In the future, Roelfsema said, a person could carry a camera on their glasses which could translate the images into electrical stimulation patterns for the brain, and send them to the electrodes.

"The electrodes would then activate the appropriate cells, and the person would be able to see maybe a car that's coming by, or a person who is walking into the road. It will give rise to a form of vision," he said, adding that he hopes the technology will be ready to trial in humans by 2023.

'Holy grail' of research

Researchers from around the world are looking at the cortex as a way of restoring vision. This year, a team from Spain's Miguel Hernández University revealed they were able to use brain implants to temporarily restore rudimentary vision in blind patients.
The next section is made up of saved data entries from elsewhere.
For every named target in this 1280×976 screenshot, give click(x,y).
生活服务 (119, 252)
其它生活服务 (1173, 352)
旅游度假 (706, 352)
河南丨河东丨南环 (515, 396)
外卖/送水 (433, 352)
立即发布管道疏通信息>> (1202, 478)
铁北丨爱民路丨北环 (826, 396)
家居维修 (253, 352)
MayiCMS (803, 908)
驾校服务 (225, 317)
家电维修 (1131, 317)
"The ability to artificially impose patterns of neural activity that resemble those in the brain is a holy grail of neuroprosthetic research," Tom Mrsic-Flogel, director of the Sainsbury Wellcome Centre for Neural Circuits and Behaviour at University College London, told CNN via email.

Mrsic-Flogel, who was not involved with the research, told CNN that the team from Amsterdam "demonstrate that non-human primates can react to complex patterns of stimulation in the visual cortex in a way that is similar when viewing normal shapes.

"Although we will never know what another animal perceives, it is tempting to speculate that electrical stimulation resulted in visual perception," he said.

"This transformative study adds to the growing body of evidence that links neural activity and sensation.

"Studies like these will pave the way for brain implants that augment the function of the brain when it becomes compromised, for example when we lose peripheral vision or hearing," he added.